__Given records__:
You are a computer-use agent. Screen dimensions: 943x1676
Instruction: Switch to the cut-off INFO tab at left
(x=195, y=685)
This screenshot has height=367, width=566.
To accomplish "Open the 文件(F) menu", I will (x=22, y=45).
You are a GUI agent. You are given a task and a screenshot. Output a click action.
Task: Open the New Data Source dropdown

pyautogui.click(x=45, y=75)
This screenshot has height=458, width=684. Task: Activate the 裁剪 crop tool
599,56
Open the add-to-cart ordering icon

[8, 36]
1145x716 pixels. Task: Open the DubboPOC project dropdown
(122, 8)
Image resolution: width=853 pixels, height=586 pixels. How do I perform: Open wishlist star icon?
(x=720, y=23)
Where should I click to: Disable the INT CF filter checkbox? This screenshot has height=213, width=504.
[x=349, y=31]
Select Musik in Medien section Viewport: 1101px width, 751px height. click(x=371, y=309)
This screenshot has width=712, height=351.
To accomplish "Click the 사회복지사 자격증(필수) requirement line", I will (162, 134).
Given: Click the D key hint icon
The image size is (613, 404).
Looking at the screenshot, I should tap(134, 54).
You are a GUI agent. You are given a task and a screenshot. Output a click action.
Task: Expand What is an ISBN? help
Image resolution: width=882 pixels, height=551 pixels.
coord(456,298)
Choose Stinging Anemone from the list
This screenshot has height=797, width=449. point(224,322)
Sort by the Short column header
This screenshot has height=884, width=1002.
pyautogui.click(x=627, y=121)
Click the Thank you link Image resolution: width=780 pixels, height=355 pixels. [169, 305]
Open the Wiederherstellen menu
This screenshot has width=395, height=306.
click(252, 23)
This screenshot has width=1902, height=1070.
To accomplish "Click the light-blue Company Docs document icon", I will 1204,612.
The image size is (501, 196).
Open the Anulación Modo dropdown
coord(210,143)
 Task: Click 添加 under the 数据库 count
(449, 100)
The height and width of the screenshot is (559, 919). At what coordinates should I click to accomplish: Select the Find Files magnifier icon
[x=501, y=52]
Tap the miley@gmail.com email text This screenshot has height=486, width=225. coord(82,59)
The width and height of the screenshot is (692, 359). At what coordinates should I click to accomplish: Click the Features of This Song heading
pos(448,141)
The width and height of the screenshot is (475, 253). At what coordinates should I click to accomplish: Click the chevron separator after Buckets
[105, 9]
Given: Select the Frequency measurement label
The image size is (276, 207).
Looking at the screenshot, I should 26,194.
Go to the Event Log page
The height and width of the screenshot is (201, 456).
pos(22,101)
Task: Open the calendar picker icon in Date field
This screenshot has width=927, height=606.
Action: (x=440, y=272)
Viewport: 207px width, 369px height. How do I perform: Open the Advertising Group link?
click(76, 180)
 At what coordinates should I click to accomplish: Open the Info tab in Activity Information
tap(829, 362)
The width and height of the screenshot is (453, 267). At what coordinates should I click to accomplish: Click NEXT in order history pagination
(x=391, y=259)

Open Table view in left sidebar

__Exercise description__:
Could you put the entries above into a Markdown table with the columns Row and Line, one line per row numbered in order, with blank lines left out?

__Answer to the problem__:
| Row | Line |
|---|---|
| 1 | You are a computer-use agent. Screen dimensions: 943x1676 |
| 2 | Instruction: Switch to the cut-off INFO tab at left |
| 3 | (x=195, y=685) |
| 4 | This screenshot has height=367, width=566. |
| 5 | To accomplish "Open the 文件(F) menu", I will (x=22, y=45). |
| 6 | You are a GUI agent. You are given a task and a screenshot. Output a click action. |
| 7 | Task: Open the New Data Source dropdown |
| 8 | pyautogui.click(x=45, y=75) |
| 9 | This screenshot has height=458, width=684. Task: Activate the 裁剪 crop tool |
| 10 | 599,56 |
| 11 | Open the add-to-cart ordering icon |
| 12 | [8, 36] |
| 13 | 1145x716 pixels. Task: Open the DubboPOC project dropdown |
| 14 | (122, 8) |
| 15 | Image resolution: width=853 pixels, height=586 pixels. How do I perform: Open wishlist star icon? |
| 16 | (x=720, y=23) |
| 17 | Where should I click to: Disable the INT CF filter checkbox? This screenshot has height=213, width=504. |
| 18 | [x=349, y=31] |
| 19 | Select Musik in Medien section Viewport: 1101px width, 751px height. click(x=371, y=309) |
| 20 | This screenshot has width=712, height=351. |
| 21 | To accomplish "Click the 사회복지사 자격증(필수) requirement line", I will (162, 134). |
| 22 | Given: Click the D key hint icon |
| 23 | The image size is (613, 404). |
| 24 | Looking at the screenshot, I should tap(134, 54). |
| 25 | You are a GUI agent. You are given a task and a screenshot. Output a click action. |
| 26 | Task: Expand What is an ISBN? help |
| 27 | Image resolution: width=882 pixels, height=551 pixels. |
| 28 | coord(456,298) |
| 29 | Choose Stinging Anemone from the list |
| 30 | This screenshot has height=797, width=449. point(224,322) |
| 31 | Sort by the Short column header |
| 32 | This screenshot has height=884, width=1002. |
| 33 | pyautogui.click(x=627, y=121) |
| 34 | Click the Thank you link Image resolution: width=780 pixels, height=355 pixels. [169, 305] |
| 35 | Open the Wiederherstellen menu |
| 36 | This screenshot has width=395, height=306. |
| 37 | click(252, 23) |
| 38 | This screenshot has width=1902, height=1070. |
| 39 | To accomplish "Click the light-blue Company Docs document icon", I will 1204,612. |
| 40 | The image size is (501, 196). |
| 41 | Open the Anulación Modo dropdown |
| 42 | coord(210,143) |
| 43 |  Task: Click 添加 under the 数据库 count |
| 44 | (449, 100) |
| 45 | The height and width of the screenshot is (559, 919). At what coordinates should I click to accomplish: Select the Find Files magnifier icon |
| 46 | [x=501, y=52] |
| 47 | Tap the miley@gmail.com email text This screenshot has height=486, width=225. coord(82,59) |
| 48 | The width and height of the screenshot is (692, 359). At what coordinates should I click to accomplish: Click the Features of This Song heading |
| 49 | pos(448,141) |
| 50 | The width and height of the screenshot is (475, 253). At what coordinates should I click to accomplish: Click the chevron separator after Buckets |
| 51 | [105, 9] |
| 52 | Given: Select the Frequency measurement label |
| 53 | The image size is (276, 207). |
| 54 | Looking at the screenshot, I should 26,194. |
| 55 | Go to the Event Log page |
| 56 | The height and width of the screenshot is (201, 456). |
| 57 | pos(22,101) |
| 58 | Task: Open the calendar picker icon in Date field |
| 59 | This screenshot has width=927, height=606. |
| 60 | Action: (x=440, y=272) |
| 61 | Viewport: 207px width, 369px height. How do I perform: Open the Advertising Group link? |
| 62 | click(76, 180) |
| 63 |  At what coordinates should I click to accomplish: Open the Info tab in Activity Information |
| 64 | tap(829, 362) |
| 65 | The width and height of the screenshot is (453, 267). At what coordinates should I click to accomplish: Click NEXT in order history pagination |
| 66 | (x=391, y=259) |
| 67 | Open Table view in left sidebar |